Warum spielen wir Glücksspiele?

Welcher Teil der Glücksspielpsychologie treibt uns dazu Casinospiele zu spielen? Warum sind Glücksspiele für uns unterhaltsam? Die Antwort auf das Verständnis, warum Menschen spielen, liegt in den Jahrhunderten der menschlichen Evolution.

Laut Wissenschaftlern waren wir bereits süchtig nach Spielen, lange bevor wir zu einer technologischen Gesellschaft wurden, die von Handheld-Geräten und sozialen Medien besessen war.

Die frühesten Spuren von Glücksspielen wurden in der Altsteinzeit gefunden, daher ist es nicht weit hergeholt zu sagen, dass Wetten seit Anbeginn der Zivilisation ein Teil unseres Lebens waren. Und wenn es in unserem Leben war, ist es jetzt Teil unserer Glücksspielpsychologie.

Fast unabhängig von Alter, Geschlecht und Beruf genießen wir Spiele. Natürlich können sich die Natur unserer Spiele und die Spielgewohnheiten im Allgemeinen unterscheiden, aber jeder macht es in irgendeiner Art, Spiele sind seit jeher in unseren Alltag integriert, nicht nur bei Kinder.

In der heutigen Gesellschaft gibt es allgemeine Vorurteile, insbesonder wenn es um computer Spiele oder Wettspiele geht. Obwohl das Spielen für viele eine Freizeitbeschäftigung ist, die mehr Schaden als Gewinn bringt, ist dies meistens nicht der Fall.

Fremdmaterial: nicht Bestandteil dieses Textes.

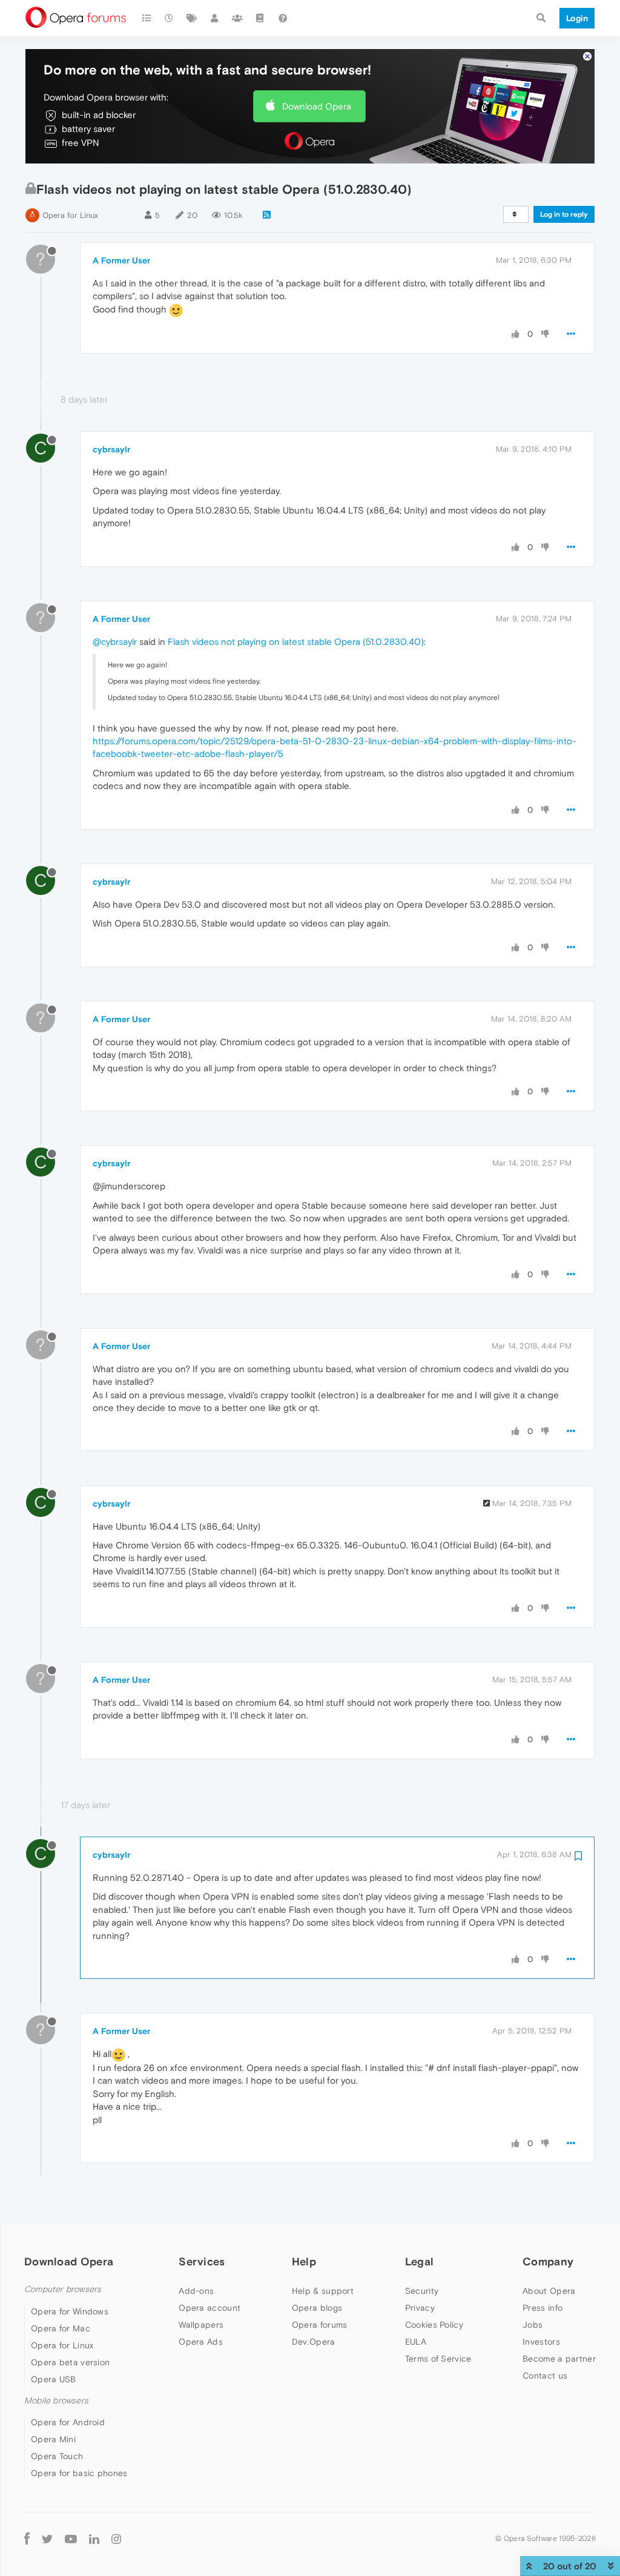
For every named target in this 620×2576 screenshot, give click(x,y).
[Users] (214, 18)
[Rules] (260, 18)
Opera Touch (57, 2456)
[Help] (282, 18)
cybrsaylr (111, 449)
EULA (415, 2341)
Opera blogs (317, 2308)
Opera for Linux (70, 215)
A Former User (121, 260)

Die Zwecke sind vielfältig: wir lernen durch Spiele, wir üben Fähigkeiten und haben Spaß. Wir kommen in Kontakt mit anderen, lernen wichtige Regeln und Lebenskompetenzen, kombinieren geistige und körperliche Stärken, um verschiedene Aktivitäten auszuführen.

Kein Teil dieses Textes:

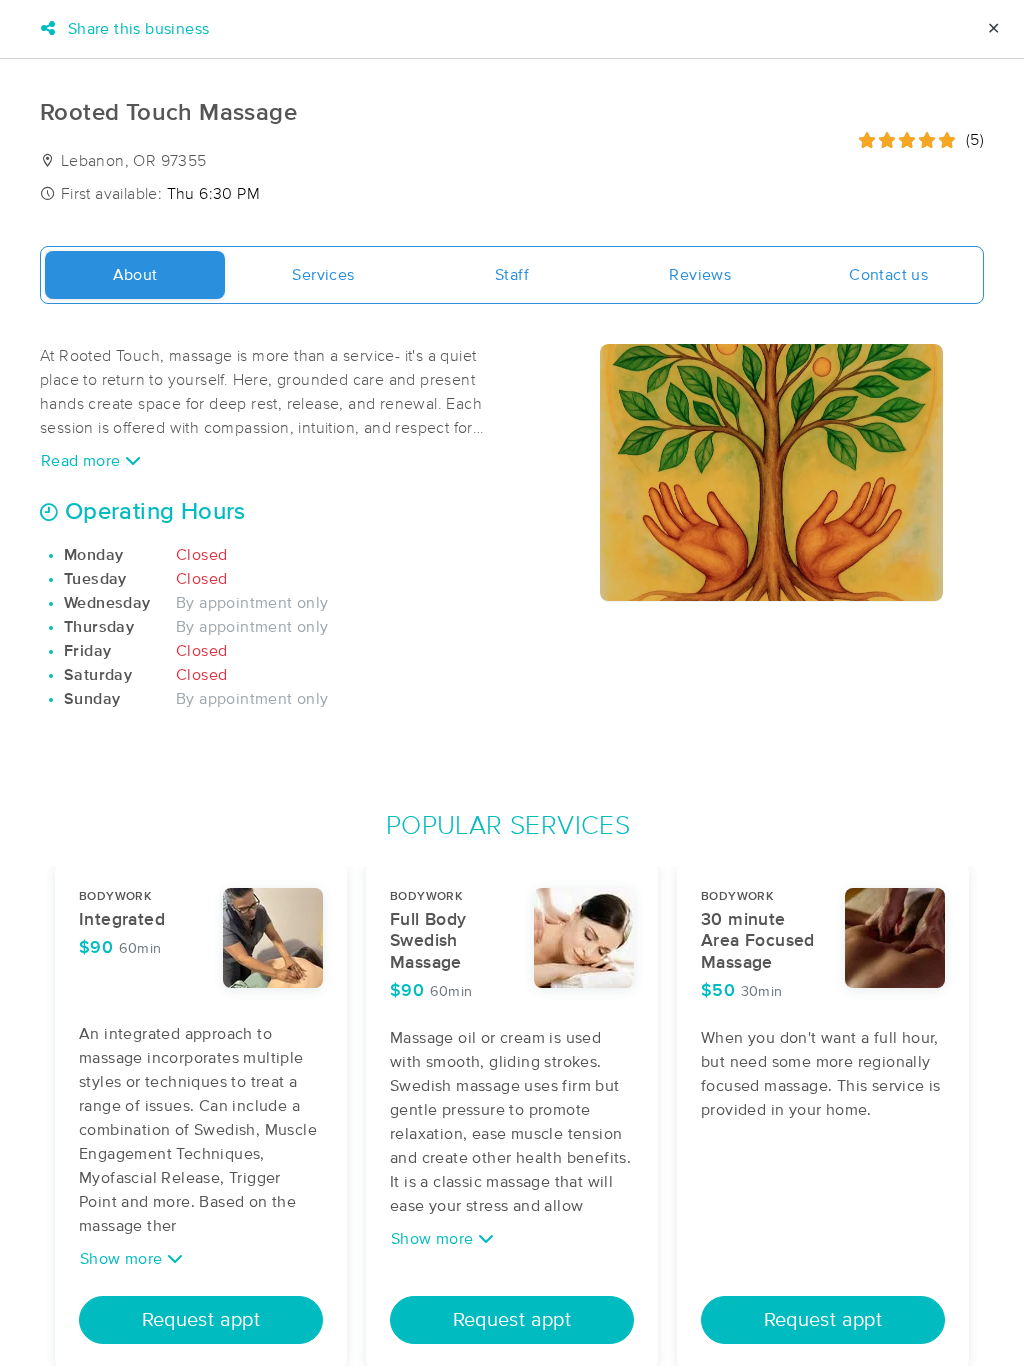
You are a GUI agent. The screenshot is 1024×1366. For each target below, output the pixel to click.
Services (323, 275)
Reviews (700, 275)
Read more (83, 461)
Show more (123, 1259)
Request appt (201, 1320)
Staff (512, 275)
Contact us (888, 275)
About (135, 275)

Aber was machen wir mit Glücksspielen? Und wann wird es zu gefährlich und wird als Spielsucht eingestuft? Hier  muessen wir Seiten wie Bet22 login und gleichartige kritisch betrachten. 

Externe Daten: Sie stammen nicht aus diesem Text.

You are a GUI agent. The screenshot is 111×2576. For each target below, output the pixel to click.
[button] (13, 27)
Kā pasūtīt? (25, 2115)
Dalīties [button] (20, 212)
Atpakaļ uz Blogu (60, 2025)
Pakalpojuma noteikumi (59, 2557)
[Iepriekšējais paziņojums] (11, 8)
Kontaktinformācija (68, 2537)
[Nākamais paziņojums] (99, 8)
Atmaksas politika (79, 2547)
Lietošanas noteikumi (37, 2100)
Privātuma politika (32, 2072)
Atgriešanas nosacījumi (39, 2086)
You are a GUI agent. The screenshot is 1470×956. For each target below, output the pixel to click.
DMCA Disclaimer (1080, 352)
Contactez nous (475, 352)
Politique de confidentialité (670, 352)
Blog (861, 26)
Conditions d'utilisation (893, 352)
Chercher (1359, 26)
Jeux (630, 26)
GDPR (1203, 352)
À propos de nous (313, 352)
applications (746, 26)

Häufige Gründe, warum Menschen spielen

Für die meisten Spieler ist Glücksspiel, wie andere Spielformen, ein lustiges Hobby. Und das ist kein Problem wenn die Spieler die volle Kontrolle über ihr Handeln behalten.

Aber was bringt einen Spieler dazu, Glücksspiele zu wählen? Was ist für so viele Spieler so verlockend an Glücksspielen?

Die  vier häufigsten Gründe, die  Spieler als Motivation für das Glücksspiel anführen, sind:

  • Eskapismus
  • Adrenalinschub und Nervenkitzel
  • Langeweile
  • Finanzieller Gewinn

Angesichts der breiten Verbreitung von Persönlichkeitsmerkmalen können die Spieler natürlich eine Reihe anderer Gründe finden Casinospiele zu spielen. Die meisten Spieler nennen jedoch mindestens einen dieser vier Gründe als Hauptantrieb für das Glücksspiel.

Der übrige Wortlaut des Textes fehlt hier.